The Venetian civil servant Giovanni Battista Ramusio (1485-1557) began collecting travel reports in the early decades of the sixteenth century, using a vast network of informers and agents particularly active in Iberian overseas circles. In 1550 he published in Venice the first volume of the Navigationi et viaggi, a large collection of travel reports that became immediately renowned throughout Europe. In addition to the standard accounts, Ramusio’s collection included many previously unknown reports of geographical exploration in Africa, Asia, and the Americas, translated from Portuguese and Spanish sources. In the following years, the first volume was repeatedly reissued; the publication of two other volumes in 1556 and 1559, made the Navigationi the largest and most comprehensive European collection of travel literature in print. RML
16. Goa in Jan Huygen van Linschoten, Itinerario, voyage ofte schipvaert, van Ian Huygen van Linschoten naer Oost ofte Portugaels Indien, Amsterdam, 1596.
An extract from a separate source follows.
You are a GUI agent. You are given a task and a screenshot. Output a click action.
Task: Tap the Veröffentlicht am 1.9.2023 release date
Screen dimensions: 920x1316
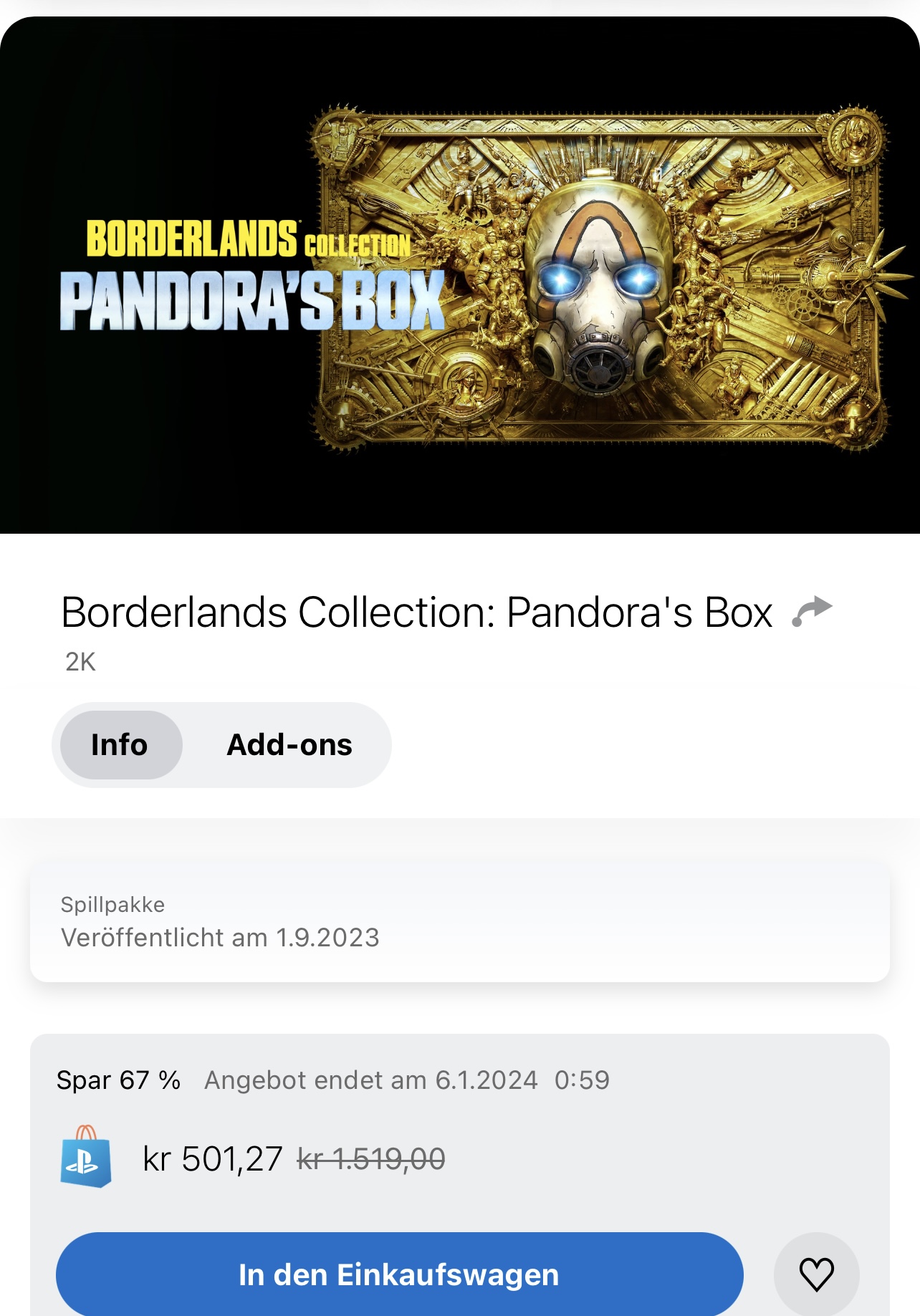click(220, 938)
The Dutch traveler Jan Huygen van Linschoten (1562-1611) lived in Goa on the west coast of India between 1583 and 1588, where he acted as secretary to the Portuguese archbishop Dom Vicente da Fonseca. After he returned to the Low Countries, in 1592 he collaborated with the Dutch scholar, Berent ten Broecke (also known as Bernardus Paludanus), to write a series of accounts of the Indies using his vast first-hand experience as well as a number of Iberian maps, books, and manuscripts he had collected during his travels. All of Linschoten’s works circulated widely and were repeatedly reissued and translated in Europe, but the most famous is the celebrated Itinerario, first published in 1596. It describes all of maritime Asia from Mozambique to Japan and is illustrated by three maps and thirty-six colored engravings made from original drawings by Linschoten. The one shown here, depicting the rua direita of Goa, is one of the most interesting and well-known engravings of the series. RML
17. Theodor de Bry, Grands voyages, Part III. German, Frankfurt, 1593.
A Tupinamba settlement in Brazil according to the account of Hans Staden.
18. “Chorographia nobilis & opulentae Peruanae Provinciae atque Brasilae.” In: Theodor de Bry, Grands voyages, Part III. Latin, Frankfurt, 1605.